Here's a game to play while driving. When you see an activist-like bumper sticker on the car in front of you, guess the person's beliefs. For example, if I see a bumper sticker for the National Organization for Women with a pro-choice message, I bet I can accurately predict 95% of their beliefs on political and social issues.
Thomas Sowell has offered an audacious explanation for why beliefs cluster like they do: the collections each reflect a different fundamental view of human nature. Sowell sorts human nature into two camps: the Tragic Vision and the Utopian Vision. Steven Pinker summarizes it in The Blank Slate, which is where the quote in my first paragraph comes from. Excerpt:
In the Tragic Vision, humans are inherently limited in knowledge, wisdom, and virtue, and all social arrangements must acknowledge those limits. "Mortal things suit mortals best," wrote Pindar; "from the crooked timber of humanity no truly straight thing can be made," wrote Kant. The Tragic Vision is associated with Hobbes, Burke, Smith, Alexander Hamilton, James Madison, the jurist Oliver Wendell Holmes Jr., the economists Friedrich Hayek and Milton Friedman, the philosophers Isaiah Berlin and Karl Popper, and the legal scholar Richard Posner.

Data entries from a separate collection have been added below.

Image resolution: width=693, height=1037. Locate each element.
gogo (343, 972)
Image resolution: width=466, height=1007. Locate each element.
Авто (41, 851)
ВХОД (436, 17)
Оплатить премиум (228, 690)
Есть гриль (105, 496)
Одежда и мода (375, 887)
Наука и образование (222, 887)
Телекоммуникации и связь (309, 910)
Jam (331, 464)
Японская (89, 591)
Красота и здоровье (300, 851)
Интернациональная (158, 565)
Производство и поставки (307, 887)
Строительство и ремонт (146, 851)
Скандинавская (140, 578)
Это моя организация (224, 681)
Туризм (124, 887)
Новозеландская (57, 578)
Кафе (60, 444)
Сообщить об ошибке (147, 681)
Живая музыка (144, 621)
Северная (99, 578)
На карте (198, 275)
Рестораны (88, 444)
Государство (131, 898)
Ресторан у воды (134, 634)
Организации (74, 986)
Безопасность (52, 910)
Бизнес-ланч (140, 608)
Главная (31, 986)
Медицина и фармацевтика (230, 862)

In the Utopian Vision, psychological limitations are artifacts that come from our social arrangements, and we should not allow them to restrict our gaze from what is possible in a better world. Its creed might be "Some people see things as they are and ask 'why?'; I dream things that never were and ask, 'why not?'" The quote is often attributed to the icon of 1960s liberalism, Robert F. Kennedy, but it was originally penned by the Fabian socialist George Bernard Shaw (who also wrote, "There is nothing that can be changed more completely than human nature when the job is taken in hand early enough"). …
In the Tragic Vision, our moral sentiments, no matter how beneficent, overlie a deeper bedrock of selfishness. That selfishness is not the cruelty or aggression of the psychopath, but a concern for our well-being that is so much a part of our makeup that we seldom reflect on it and would waste our time lamenting it or trying to erase it.

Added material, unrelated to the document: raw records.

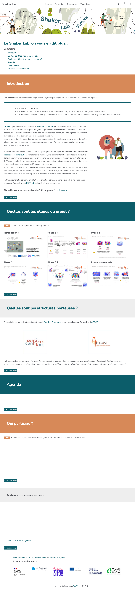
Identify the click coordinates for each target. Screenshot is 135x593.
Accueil (48, 4)
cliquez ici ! (63, 190)
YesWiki (76, 586)
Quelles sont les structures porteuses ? (25, 59)
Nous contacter (39, 557)
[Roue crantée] (124, 3)
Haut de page (11, 197)
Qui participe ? (14, 65)
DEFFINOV (31, 183)
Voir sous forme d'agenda (18, 540)
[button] (130, 4)
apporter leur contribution (15, 154)
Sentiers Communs (45, 126)
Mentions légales (56, 557)
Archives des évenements (19, 68)
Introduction (13, 52)
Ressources (72, 4)
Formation (59, 4)
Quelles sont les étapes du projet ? (23, 56)
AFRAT (8, 126)
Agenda (11, 62)
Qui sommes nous (21, 557)
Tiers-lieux (85, 4)
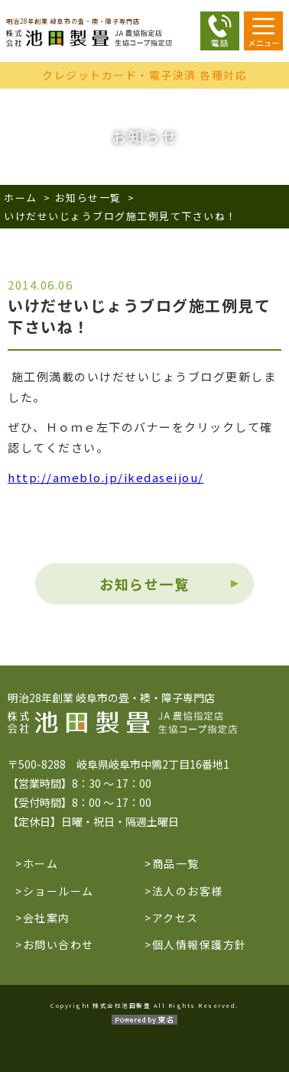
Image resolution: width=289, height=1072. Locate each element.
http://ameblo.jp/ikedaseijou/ (106, 477)
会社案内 (46, 917)
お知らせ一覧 (88, 197)
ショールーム (58, 891)
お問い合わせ (58, 944)
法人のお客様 (187, 891)
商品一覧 (176, 863)
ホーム (20, 197)
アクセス (175, 917)
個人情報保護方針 (199, 944)
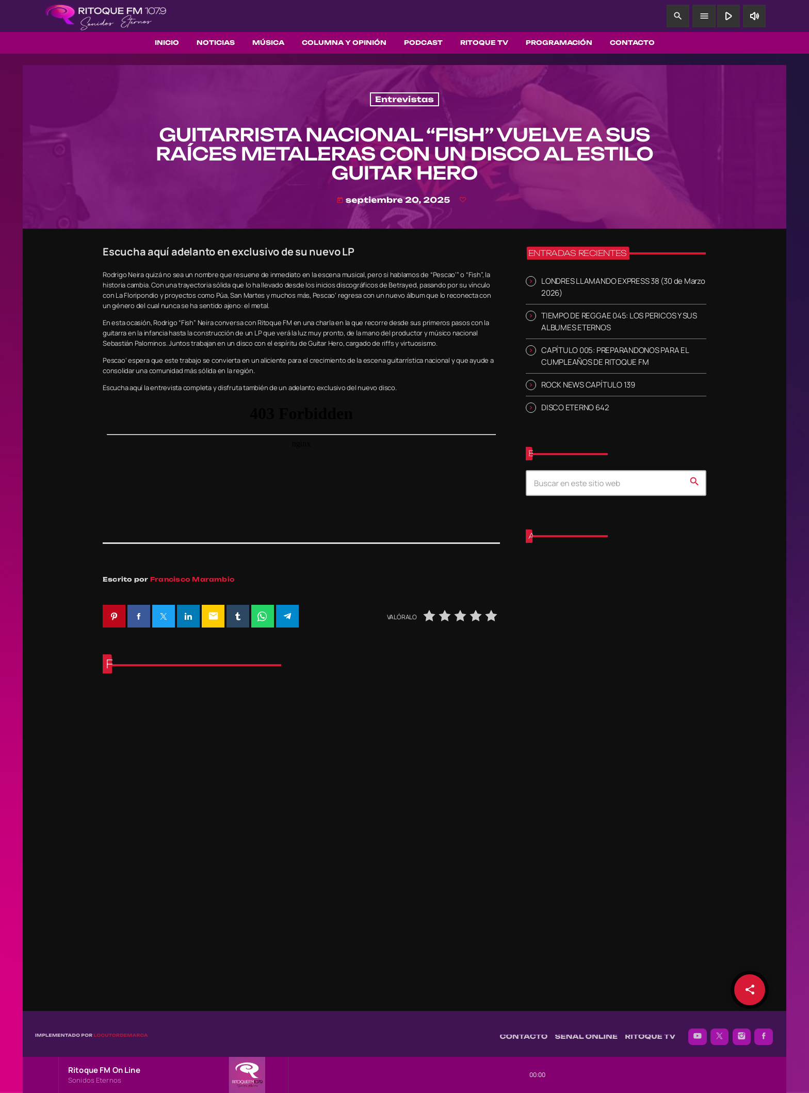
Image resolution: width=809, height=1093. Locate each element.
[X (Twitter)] (719, 1031)
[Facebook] (763, 1031)
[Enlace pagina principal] (105, 16)
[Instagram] (742, 1031)
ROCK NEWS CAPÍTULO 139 (588, 384)
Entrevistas (404, 99)
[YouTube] (697, 1031)
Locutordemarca (120, 1030)
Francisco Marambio (192, 579)
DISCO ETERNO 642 (575, 407)
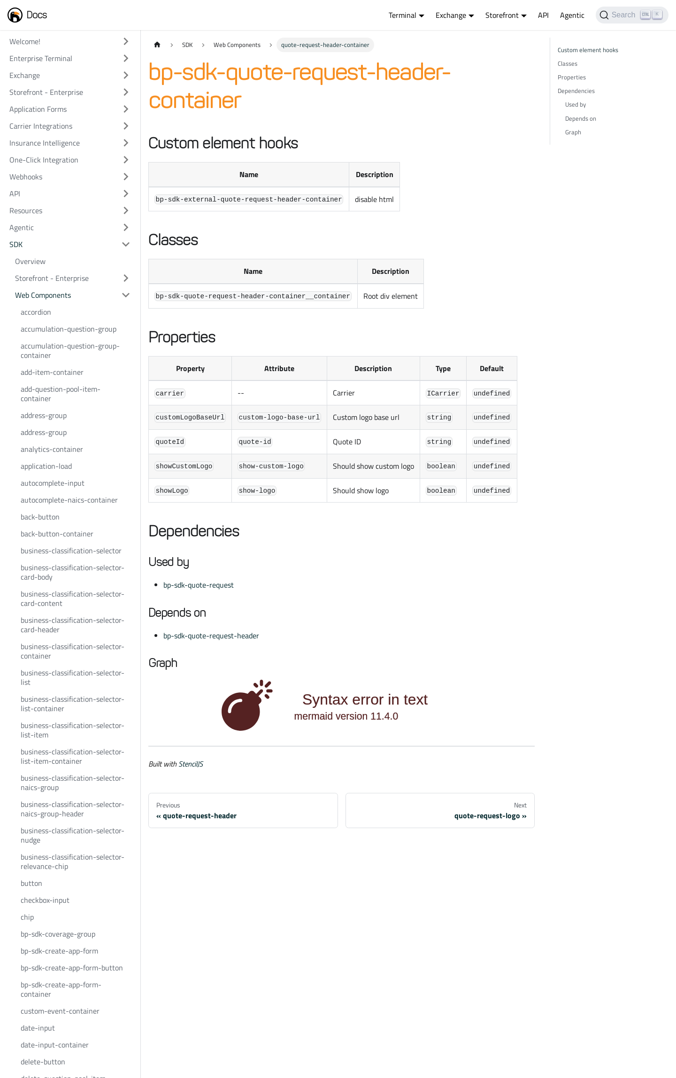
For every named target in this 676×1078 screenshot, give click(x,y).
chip (27, 917)
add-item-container (52, 372)
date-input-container (55, 1044)
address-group (44, 415)
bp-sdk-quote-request (198, 584)
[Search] (632, 15)
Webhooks (25, 176)
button (31, 883)
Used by (575, 104)
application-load (46, 466)
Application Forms (38, 109)
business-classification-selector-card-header (72, 624)
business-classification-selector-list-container (72, 703)
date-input (38, 1027)
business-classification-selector (71, 550)
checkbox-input (45, 900)
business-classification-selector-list (72, 677)
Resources (25, 210)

The theory is not foolproof in approximating bundles of belief. But it does provide a useful framework to understand certain political perspectives. Usually modern liberals tend to hold the Utopian Vision and modern conservatives tend to hold the Tragic Vision of human nature.

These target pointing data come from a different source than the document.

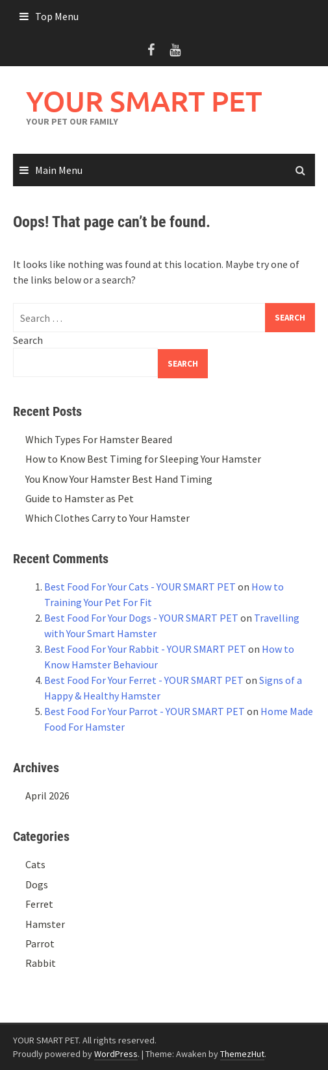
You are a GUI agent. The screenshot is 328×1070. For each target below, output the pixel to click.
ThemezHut (242, 1054)
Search (28, 340)
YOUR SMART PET (144, 101)
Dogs (36, 884)
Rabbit (40, 962)
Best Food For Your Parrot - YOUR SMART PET (144, 711)
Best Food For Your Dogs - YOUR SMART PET (141, 617)
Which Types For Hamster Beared (98, 439)
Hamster (45, 924)
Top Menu (57, 16)
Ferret (39, 903)
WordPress (116, 1054)
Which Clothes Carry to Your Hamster (107, 517)
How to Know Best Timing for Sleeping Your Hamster (143, 458)
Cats (35, 864)
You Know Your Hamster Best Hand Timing (118, 478)
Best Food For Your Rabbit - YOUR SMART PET (145, 648)
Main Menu (58, 170)
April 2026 (47, 795)
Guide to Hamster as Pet (79, 498)
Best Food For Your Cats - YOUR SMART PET (140, 586)
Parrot (40, 943)
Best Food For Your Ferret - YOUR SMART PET (144, 680)
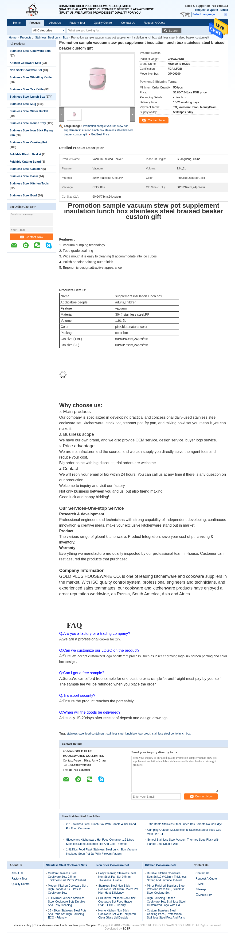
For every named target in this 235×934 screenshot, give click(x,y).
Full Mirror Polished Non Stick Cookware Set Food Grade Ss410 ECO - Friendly (116, 901)
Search (174, 30)
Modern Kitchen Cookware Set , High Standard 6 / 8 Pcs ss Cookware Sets (68, 889)
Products (34, 22)
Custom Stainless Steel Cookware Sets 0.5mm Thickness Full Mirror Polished (67, 877)
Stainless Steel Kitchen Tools (29, 183)
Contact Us (128, 22)
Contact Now (31, 237)
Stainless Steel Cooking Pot (28, 142)
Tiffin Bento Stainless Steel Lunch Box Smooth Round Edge (184, 824)
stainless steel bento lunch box (171, 733)
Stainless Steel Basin (24, 176)
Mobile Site (204, 895)
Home (17, 22)
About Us (55, 22)
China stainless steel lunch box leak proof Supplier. (66, 925)
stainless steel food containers (86, 733)
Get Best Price (100, 134)
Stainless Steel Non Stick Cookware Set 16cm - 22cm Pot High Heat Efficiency (118, 889)
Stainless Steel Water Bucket (29, 111)
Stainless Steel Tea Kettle (27, 89)
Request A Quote (206, 9)
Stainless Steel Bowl (23, 195)
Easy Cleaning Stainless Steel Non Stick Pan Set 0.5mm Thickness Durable (117, 877)
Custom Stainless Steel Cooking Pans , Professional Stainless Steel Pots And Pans (166, 914)
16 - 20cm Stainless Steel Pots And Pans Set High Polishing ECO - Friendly (67, 914)
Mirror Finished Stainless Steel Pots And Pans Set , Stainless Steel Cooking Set (166, 889)
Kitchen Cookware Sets (25, 63)
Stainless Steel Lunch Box (51, 37)
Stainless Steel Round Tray (28, 123)
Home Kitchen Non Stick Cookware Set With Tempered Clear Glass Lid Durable (117, 914)
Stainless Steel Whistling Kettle (31, 77)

Consider public education in America from this perspective.
Conservatives are generally skeptical of the government monopoly of public schools. The Tragic Vision emphasizes the bedrock of selfishness in human nature, and conservatives see public school teachers and their unions as selfish, greedy economic actors like any other — no more, no less. The Tragic Vision emphasizes that power corrupts and even very smart people at the top can err; conservatives tend to support decentralized control and competition (through charter schools, vouchers, etc).
The Utopian Vision emphasizes the possibility for great individuals to transcend their darker self-interested temptations and fight for the "greater good." Liberals first see teachers as generous servants fulfilling an important calling, and in political debates give them corresponding deference. The Utopian Vision emphasizes equality, and liberals see government-run public schools as important instruments in this level-playing-field-for-everyone quest.
There are probably better examples of the theory at work, but it's one that jumped to mind as I ponder the state of public education.
Note that Sowell, in his book, actually uses the terms "Constrained Vision" vs. "Unconstrained Vision." The Constrained Vision sees human nature as unchanging and selfish, and the Unconstrained Vision sees human nature as malleable and perfectible.